Helge Sverre

Posted on Mar 2 • Originally published at helgesver.re on Feb 24

Building Token: A Rust Text Editor with AI Agents

#agents #ai #rust #softwaredevelopment

Token is a text editor written in Rust. Multi-cursor editing, tree-sitter syntax highlighting across 20 languages, split views, CSV spreadsheet mode, configurable keybindings, docked panels with markdown preview — over 40,000 lines of code across 521 commits. Most of it was written through 170+ conversations with Amp Codeagents over three months.

This isn't about the editor. It's about the framework that made sustained AI collaboration work on a project too complex for any single context window.

Why Text Editors

Text editors look simple — display text, handle keystrokes — but hide real engineering problems. Cursor choreography with selections. Grapheme cluster boundaries where é might be one or two code points. Keyboard modifier edge cases across platforms. Viewport scrolling that needs to feel instantaneous. HiDPI display switching. Five different text input contexts (main editor, command palette, go-to-line, find/replace, CSV cells) that all need cursor navigation, selection, and clipboard support.
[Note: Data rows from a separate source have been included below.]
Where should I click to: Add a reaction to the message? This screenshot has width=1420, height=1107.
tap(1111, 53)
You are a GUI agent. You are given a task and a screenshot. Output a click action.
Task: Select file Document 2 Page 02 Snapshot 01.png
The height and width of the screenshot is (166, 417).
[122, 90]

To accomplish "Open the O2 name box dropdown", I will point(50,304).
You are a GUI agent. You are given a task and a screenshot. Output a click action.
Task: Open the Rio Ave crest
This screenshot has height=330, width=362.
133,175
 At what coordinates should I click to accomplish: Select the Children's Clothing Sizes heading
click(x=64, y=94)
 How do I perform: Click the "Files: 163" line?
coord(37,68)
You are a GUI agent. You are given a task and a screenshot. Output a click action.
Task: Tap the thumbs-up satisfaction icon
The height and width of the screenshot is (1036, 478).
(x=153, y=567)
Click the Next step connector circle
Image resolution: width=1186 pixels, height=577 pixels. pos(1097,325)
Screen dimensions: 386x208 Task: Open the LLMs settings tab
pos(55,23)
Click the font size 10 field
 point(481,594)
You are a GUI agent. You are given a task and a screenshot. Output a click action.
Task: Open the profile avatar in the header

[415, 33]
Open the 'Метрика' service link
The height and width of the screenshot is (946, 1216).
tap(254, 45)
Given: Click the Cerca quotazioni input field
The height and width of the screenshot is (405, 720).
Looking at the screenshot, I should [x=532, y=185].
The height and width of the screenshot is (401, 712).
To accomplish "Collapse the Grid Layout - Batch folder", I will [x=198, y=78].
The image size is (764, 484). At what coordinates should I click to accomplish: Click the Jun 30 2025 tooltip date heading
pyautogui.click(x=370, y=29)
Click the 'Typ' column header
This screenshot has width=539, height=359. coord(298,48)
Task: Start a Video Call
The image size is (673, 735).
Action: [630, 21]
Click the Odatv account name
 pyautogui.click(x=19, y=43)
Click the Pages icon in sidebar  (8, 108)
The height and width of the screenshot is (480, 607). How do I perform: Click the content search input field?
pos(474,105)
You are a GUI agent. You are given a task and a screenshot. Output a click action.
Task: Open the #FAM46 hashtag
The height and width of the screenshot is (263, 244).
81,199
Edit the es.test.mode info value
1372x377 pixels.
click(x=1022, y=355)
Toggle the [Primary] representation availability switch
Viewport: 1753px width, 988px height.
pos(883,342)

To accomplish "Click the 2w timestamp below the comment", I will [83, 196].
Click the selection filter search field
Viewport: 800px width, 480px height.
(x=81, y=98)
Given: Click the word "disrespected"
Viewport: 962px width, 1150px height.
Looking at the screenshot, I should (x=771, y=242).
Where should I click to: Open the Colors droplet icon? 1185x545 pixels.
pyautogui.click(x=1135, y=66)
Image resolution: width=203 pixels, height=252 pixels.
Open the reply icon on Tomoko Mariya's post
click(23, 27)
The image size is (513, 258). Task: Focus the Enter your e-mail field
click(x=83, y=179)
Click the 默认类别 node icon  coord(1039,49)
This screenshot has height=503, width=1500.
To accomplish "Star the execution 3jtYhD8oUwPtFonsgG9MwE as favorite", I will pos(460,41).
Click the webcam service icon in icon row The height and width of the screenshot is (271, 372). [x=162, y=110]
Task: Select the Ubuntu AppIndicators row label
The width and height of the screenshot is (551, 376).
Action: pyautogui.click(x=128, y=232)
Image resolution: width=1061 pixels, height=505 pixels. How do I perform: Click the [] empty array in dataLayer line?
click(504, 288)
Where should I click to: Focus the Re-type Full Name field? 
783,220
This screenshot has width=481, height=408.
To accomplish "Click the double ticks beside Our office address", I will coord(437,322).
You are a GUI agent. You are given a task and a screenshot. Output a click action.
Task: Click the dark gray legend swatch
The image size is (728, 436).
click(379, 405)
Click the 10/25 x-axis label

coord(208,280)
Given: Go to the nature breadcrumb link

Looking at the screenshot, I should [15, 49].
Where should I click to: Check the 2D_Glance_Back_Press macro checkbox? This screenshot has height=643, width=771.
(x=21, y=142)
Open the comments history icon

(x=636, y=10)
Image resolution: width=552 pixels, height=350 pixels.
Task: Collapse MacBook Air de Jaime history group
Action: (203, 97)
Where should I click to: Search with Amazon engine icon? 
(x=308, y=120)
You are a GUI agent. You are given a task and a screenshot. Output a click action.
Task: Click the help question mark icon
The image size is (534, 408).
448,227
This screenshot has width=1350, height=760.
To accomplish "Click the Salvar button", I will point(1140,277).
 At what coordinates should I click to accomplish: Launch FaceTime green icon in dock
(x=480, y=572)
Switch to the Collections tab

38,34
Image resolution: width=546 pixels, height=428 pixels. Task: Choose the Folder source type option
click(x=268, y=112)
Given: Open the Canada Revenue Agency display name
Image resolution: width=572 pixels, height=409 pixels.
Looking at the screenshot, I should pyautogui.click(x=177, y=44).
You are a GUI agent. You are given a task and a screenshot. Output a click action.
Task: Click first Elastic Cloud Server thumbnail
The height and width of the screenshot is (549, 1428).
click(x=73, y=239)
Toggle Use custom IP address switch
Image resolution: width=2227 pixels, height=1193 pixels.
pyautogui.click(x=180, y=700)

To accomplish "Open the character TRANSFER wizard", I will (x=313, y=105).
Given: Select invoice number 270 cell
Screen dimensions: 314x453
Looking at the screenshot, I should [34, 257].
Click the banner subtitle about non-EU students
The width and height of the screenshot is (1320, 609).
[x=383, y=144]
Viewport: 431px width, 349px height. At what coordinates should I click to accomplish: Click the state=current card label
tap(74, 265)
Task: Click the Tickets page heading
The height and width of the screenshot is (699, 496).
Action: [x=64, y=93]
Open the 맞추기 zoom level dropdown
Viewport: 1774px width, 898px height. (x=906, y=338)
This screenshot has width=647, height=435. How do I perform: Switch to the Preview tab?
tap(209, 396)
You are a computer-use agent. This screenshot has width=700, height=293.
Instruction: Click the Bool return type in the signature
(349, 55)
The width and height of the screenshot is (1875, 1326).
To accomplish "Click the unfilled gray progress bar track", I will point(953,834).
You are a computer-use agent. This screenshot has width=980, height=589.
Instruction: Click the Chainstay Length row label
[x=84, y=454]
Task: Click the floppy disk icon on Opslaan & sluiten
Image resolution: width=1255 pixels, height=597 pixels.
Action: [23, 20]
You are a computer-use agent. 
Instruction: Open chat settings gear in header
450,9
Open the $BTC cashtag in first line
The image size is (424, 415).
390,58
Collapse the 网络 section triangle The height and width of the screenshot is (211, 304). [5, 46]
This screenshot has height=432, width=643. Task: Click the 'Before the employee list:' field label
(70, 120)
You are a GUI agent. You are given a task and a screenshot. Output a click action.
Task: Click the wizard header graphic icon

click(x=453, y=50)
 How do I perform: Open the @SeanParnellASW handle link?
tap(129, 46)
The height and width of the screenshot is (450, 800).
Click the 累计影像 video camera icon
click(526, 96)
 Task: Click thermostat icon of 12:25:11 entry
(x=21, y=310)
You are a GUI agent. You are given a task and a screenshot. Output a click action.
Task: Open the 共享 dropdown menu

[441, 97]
They're a good stress test for AI agent workflows because the complexity is interaction complexity, not algorithmic complexity. There's no single hard problem — there are hundreds of easy problems that all interact. Getting multi-cursor selection to work correctly while scrolling in a split view with tree-sitter highlighting active requires consistency across many subsystems. That consistency breaks when dozens of AI sessions each make changes without shared context.

The question: can you build something this interconnected primarily through AI agents, if you provide enough structure?

After three months and 170+ threads, the answer is yes — but the structure matters more than the prompting.

Three Work Modes

Not a taxonomy I invented upfront. It emerged from noticing which sessions went well and which spiraled.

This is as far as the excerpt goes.